*** Begin section ***

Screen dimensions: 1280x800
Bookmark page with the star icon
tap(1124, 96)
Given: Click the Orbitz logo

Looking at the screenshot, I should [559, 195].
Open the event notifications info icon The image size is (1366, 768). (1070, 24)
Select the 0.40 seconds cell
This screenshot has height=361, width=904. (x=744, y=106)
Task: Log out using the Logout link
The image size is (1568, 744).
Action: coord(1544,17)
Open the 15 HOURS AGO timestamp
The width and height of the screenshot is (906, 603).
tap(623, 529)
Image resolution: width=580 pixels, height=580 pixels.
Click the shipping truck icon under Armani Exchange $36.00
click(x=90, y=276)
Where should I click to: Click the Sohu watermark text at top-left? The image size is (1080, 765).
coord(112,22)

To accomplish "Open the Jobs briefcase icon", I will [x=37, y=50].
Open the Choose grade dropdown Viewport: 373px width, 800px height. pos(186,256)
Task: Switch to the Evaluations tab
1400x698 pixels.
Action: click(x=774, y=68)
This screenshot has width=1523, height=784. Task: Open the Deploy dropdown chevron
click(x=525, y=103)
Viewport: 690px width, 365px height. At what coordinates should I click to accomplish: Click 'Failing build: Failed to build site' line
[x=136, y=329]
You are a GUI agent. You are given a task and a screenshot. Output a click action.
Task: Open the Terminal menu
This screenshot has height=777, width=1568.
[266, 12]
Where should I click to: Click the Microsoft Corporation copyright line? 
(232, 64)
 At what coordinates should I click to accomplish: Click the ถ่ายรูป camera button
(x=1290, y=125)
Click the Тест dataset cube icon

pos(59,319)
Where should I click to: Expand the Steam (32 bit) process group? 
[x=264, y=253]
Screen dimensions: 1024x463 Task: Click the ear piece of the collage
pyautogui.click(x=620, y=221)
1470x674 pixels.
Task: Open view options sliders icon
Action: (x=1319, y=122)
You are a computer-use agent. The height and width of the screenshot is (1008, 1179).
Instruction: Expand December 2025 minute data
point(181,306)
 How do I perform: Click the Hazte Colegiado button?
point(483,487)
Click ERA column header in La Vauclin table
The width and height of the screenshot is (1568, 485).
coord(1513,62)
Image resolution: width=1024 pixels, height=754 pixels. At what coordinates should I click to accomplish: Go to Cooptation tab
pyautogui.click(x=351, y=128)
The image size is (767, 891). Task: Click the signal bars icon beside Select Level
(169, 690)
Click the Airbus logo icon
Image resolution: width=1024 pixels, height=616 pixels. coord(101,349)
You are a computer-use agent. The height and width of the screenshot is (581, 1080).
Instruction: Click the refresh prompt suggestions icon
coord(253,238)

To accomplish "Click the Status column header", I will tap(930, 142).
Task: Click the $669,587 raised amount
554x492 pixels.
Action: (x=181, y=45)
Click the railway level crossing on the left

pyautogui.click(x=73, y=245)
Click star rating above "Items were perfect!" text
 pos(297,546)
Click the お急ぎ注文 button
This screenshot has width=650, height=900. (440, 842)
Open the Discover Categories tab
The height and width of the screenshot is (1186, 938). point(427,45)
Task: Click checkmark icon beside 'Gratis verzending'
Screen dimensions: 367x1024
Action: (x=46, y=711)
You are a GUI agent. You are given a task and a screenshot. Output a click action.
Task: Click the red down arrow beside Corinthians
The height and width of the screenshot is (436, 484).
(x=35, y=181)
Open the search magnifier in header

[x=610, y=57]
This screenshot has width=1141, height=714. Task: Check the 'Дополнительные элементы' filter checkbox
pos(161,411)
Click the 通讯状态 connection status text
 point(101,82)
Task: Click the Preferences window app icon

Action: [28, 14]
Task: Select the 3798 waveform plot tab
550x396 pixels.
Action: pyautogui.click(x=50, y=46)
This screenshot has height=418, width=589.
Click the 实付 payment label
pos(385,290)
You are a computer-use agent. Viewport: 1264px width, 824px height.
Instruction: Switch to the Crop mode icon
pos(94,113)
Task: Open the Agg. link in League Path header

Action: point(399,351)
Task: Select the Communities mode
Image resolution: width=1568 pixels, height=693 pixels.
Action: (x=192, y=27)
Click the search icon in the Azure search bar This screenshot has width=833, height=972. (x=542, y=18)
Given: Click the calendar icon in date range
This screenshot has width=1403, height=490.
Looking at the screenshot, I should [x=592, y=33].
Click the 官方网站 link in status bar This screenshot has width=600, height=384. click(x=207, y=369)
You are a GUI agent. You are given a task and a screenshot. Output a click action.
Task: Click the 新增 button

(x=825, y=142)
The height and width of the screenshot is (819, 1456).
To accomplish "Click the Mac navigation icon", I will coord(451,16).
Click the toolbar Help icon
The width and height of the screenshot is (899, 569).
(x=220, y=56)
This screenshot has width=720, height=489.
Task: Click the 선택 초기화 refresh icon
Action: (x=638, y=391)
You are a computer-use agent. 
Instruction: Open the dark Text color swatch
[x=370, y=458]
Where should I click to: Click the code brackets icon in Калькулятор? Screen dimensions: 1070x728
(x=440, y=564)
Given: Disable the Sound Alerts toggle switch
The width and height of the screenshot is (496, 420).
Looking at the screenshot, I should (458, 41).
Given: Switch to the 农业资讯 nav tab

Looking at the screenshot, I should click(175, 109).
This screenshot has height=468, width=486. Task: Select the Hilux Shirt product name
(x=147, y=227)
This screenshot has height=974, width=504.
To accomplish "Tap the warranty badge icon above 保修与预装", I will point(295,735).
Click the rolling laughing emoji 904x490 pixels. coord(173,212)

*** End section ***

Your objective ▸
Your answer is a single number: how many lines in the listing above hold "agent"?

Task output ▸
7